» **Reading passage**:
== Segment start ==

The opinion of the court was delivered by: Thomas J. McAVOY Senior United States District Judge


Plaintiff commenced the instant action in state court against Defendants asserting personal injury claims arising out of his exposure to asbestos. Defendant General Electric ("G.E") removed the action to this Court. Presently before the Court is Plaintiff's motion to remand the matter to state court.


Plaintiff commenced the instant action in state court in March 2008. GE received the summons and complaint in late March 2008. The complaint did not provide G.E. with sufficient detail to inform it that the case might have been removable to federal court. On April 18, 2008, a paralegal in the office of Plaintiff's counsel sent an e-mail to G.E.'s counsel including "a copy of Interrogatories and all available Medical Records." Attached to the e-mail were six documents. Five of the documents were medical records in the portable document format known as "pdf". Such files have the file extension ".pdf". The sixth document was the interrogatory response and was in a file format used by the WordPerfect word processing program, and had the file extension of "wpd". Plaintiff's response to Interrogatory 13(e) provided as follows:

(e) Plaintiff worked with and around the following asbestos-containing equipment and materials: From 1965 until 1994, Plaintiff worked for General Dynamics Electric Boat Division. Plaintiff worked at several different General Dynamics Electric Boat Division facilities, including but not limited to, the Groton and West Milton sites. During his tenure at General Dynamics, Plaintiff held various positions including but not limited to, a Electrical Test Tech Supervisor, Test Engineer and Test Supervisor. At this time, Plaintiff believes he handled or worked with various types of asbestos-containing materials, particularly those found in submarines. Plaintiff worked on many submarines including but not limited to, Francis Scott Key, Nautilus, NR1, Ben Franklin, Bergall, Seahorse, Flying Fish, Bluefish, Archerfish, Trepark, Glenard P. Limscomb, Minneapolis-St. Paul, Ohio, Silversides and Windsor. Additionall, but not limited to, Hull numbers, 640, 671, 685, 708, 705, 706, 707, 726. In addition, other employees of General Dynamics, and/or outside contractors or subcontractors, in the vicinity of Plaintiff, handled or worked with carious (sic) types of asbestos-containing materials. At this time, Plaintiff believes that he and/or other employees of General Dynamics, outside contractors or subcontractors handled and or worked with asbestos contained in and/or covering boilers, pumps, valves, pipes, lagging, reciprocators, compressors, condensers, turbines, engines, fans, heaters, motors, generators, switches, gaskets, packing, wire and cable and other like equipment and products/materials. Plaintiff cannot presently identify all of the manufacturers of said products but states that he would have handled and/or worked with, or others in his vicinity would have handled and/or worked with all said materials manufactured and used at his job site during the periods he was employed. Plaintiff will further supplement this response with his testimony given in this matter and may further rely upon the testimony of co-workers.

== Segment end ==

» **Data**:
== Segment start ==

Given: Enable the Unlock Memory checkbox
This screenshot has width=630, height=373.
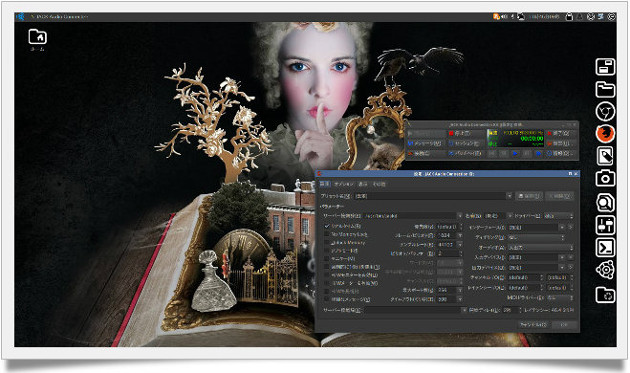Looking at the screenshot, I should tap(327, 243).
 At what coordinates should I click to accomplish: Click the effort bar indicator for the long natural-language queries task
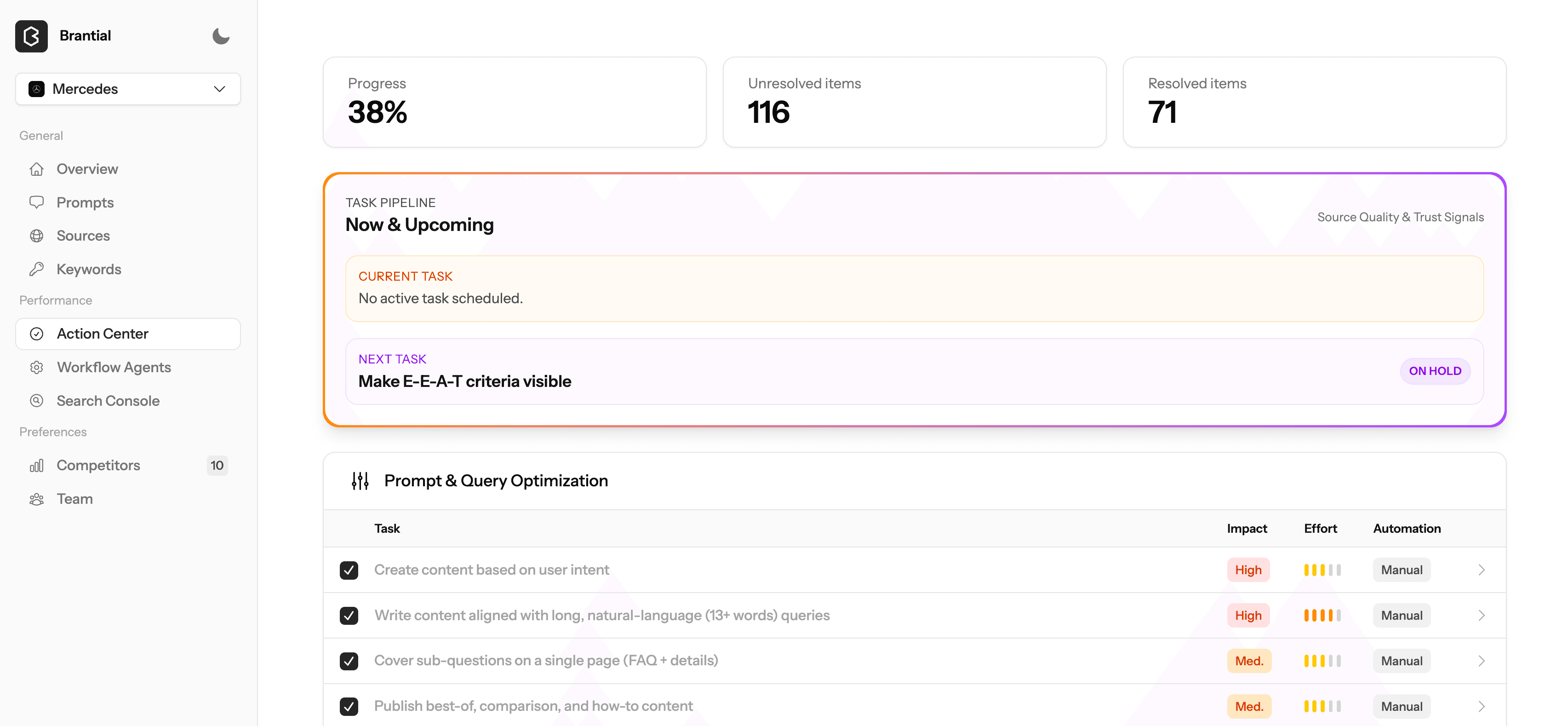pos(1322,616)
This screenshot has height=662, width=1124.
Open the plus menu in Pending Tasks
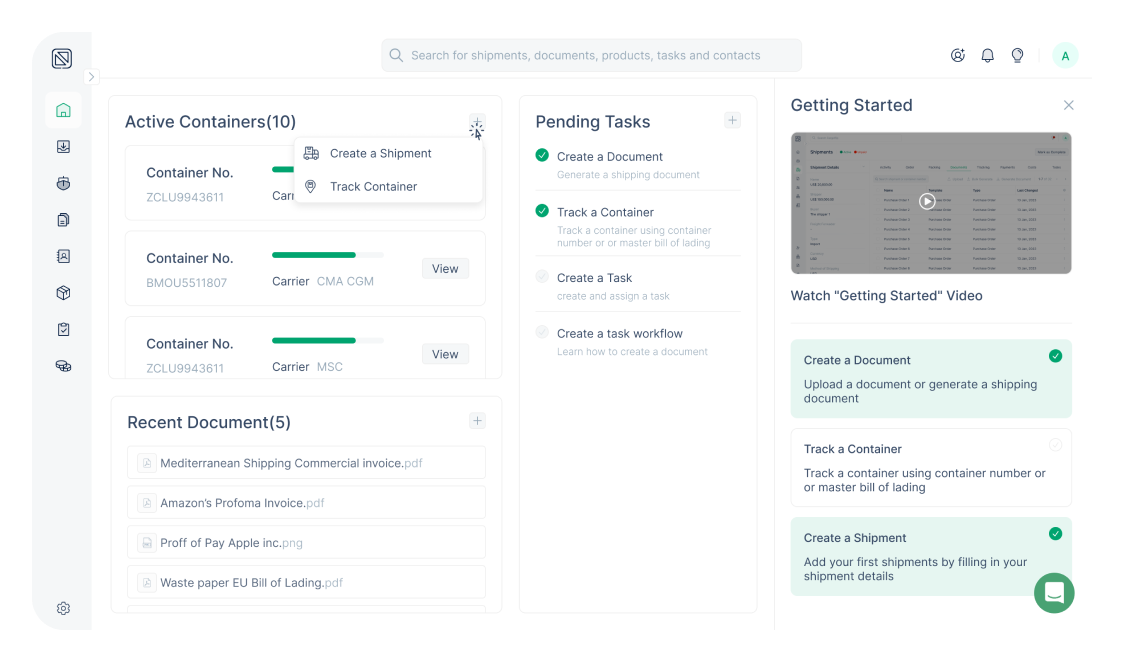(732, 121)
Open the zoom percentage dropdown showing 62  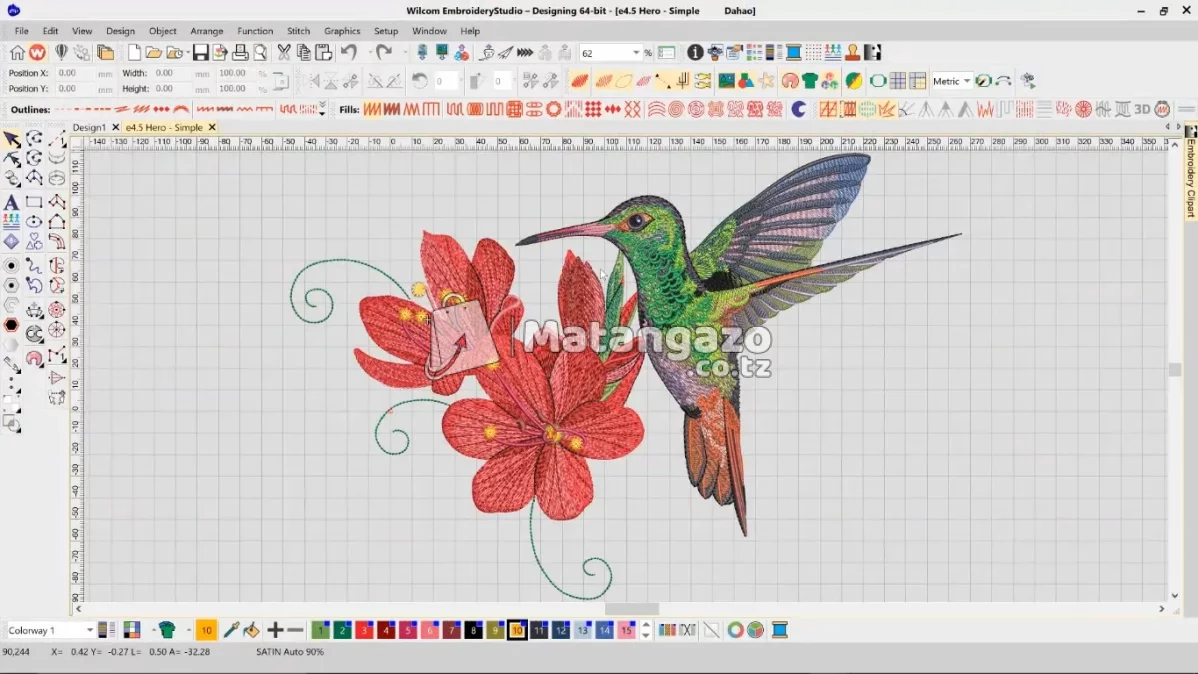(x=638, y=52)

== Segment end ==

» **Required work**:
• 1. Answer these questions using the asbestos court opinion, marking each answer with the same letter.
(a) Which defendant removed the action to this Court?
(b) What file extension did the document containing the interrogatory response have?
(c) During which years did Plaintiff work for General Dynamics Electric Boat Division?
• 2. Carry the asbestos court opinion forward from its final sentence, writing the next part of the court's account of the case.

» **Answers for each item**:
• 1.
(a) General Electric ("G.E")
(b) "wpd"
(c) From 1965 until 1994

• 2.
On April 28, 2008, counsel for G.E. received an e-mail from Plaintiff including the identical response to interrogatories in the pdf format. On May 1, 2008, Plaintiff testified at deposition that he was exposed to asbestos on G.E. turbines aboard certain Navy ships identified in his response to interrogatories.

On May 22, 2008, G.E. removed the state action to this Court invoking 28 U.S.C. § 1442(a)(1). Presently before the Court is Plaintiff's timely motion to remand to state court.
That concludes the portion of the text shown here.